Now, the pessimist might look at the glass and say "Oh no, the glass is still half full of this stuff" while the optimist might say "Well, the glass is already half empty- it's not so bad."
So what is your point, exactly?
That a half-full glass does not necessarily equate with optimism.
I love this entry from Thomas / Marcus on Exit Page Left, especially the idea of an artwork comprising a hat and a pair of shoes that play a symphony when they detect each other's presence in a room. Fantastic. This would make such a great story in itself. I'd love to see that happen with the group fiction blog- stories diverting off the main theme and being fleshed out somewhere else.
We attended a farewell fondue party on Saturday night. I have something of a fear of fondue, after a disastrous attempt to make it with Ms R one night. Entrusted to purchase the wine that makes up a large component of a cheesy fondue I bought the cheapest, nastiest bottle, thinking that it wouldn't matter if it was for cooking. It did matter. What also mattered was that I got the proportions of cheese-to-wine completely out of whack and the resulting runny, foul-tasting slime was quickly abandoned. We ordered pizza instead.
Our Saturday night hosts, the Ds, however, had clearly done this before. They wisely opted for a vegetable broth type fondue in which you plonk your piece of prawn, calamari, broccoli or whatever while chatting with your neighbour and making sure they don't accidentally remove your fork instead of their own. It was very delicious and quite healthy. The chocolate fondue for dessert, however, was not healthy, but tasty, nonetheless.
I also inadvertently broke a couple of fondue etiquette rules: I accidentally ate a piece of brocolli directly from the fondue fork rather than removing it and eating it with another fork. A big no-no, which amounts to that other great crime; double-dipping.
The other mistake I made was to load up my fondue fork with a number of items, rather than just the one. I blame my dinner party neighbour for this breach- he was a packaging engineer and worked out the perfect way to load up the fondue fork for maximum edibility and minimum fork-loss: mushroom first, calamari next, then stoppered in place with a piece of broccoli. I was very impressed and felt compelled to follow his lead. Our German host caught us at it and was most disapproving.

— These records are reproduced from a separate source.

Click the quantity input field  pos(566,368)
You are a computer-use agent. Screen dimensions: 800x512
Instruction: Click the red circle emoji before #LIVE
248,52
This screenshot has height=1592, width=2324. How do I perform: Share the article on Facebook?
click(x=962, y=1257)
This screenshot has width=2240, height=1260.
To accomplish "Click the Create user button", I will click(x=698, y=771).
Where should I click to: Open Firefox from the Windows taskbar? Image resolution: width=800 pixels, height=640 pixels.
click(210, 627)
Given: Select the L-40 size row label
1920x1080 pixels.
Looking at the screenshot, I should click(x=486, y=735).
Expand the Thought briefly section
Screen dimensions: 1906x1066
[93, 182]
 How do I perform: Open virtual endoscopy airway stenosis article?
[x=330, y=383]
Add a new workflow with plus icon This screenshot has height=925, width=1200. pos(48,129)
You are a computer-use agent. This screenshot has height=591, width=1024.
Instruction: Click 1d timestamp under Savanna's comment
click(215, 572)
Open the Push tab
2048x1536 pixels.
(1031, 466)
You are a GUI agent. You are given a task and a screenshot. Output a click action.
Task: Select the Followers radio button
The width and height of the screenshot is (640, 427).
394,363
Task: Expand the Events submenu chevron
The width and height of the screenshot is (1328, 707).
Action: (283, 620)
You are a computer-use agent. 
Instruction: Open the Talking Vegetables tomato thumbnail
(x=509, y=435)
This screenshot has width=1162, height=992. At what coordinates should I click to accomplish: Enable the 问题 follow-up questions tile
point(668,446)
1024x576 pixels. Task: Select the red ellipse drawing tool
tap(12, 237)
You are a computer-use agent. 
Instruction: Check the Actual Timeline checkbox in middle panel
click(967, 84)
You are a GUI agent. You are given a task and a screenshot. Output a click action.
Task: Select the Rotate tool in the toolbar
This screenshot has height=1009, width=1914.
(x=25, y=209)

Latest draft of the abstract, after getting Sensei to look over it.
The Weblog Studio
While the majority of weblogs are text-based, there are increasing numbers that include visual material. For some, this may be as simple as uploading a photograph, but others use the format as a digital version of a visual diary. This paper will investigate the possibilities offered by the medium as a centralised location for recording and publishing visual ideas by comparing and contrasting weblogs with the traditional concept of the artist’s journal and studio. Additionally, it will investigate the ways visual materials can be, and are currently being used, drawing on specific weblog examples, including the author’s own.
Mortensen and Walker’s description of weblogs as being a way to “trace the flight of thought” is an apt metaphor for the blogging process and this approach is of particular use to the visual artist. Like a journal, the weblog records the steps along the way, focusing on the process rather than the finished product. The promise to draw or write everyday becomes more pressing when there is an audience to please. There are benefits and potential pitfalls to the use of this medium for the visual artist, and this paper will explore both by drawing on specific examples of visual material on weblogs, including the author’s own.
Clusters of bloggers with similar concerns will often form around a resource, and information is exchanged, ideas fostered. This paper will discuss the effects on the artist of working in this “open studio” environment, where discussion and instant feedback is often a feature.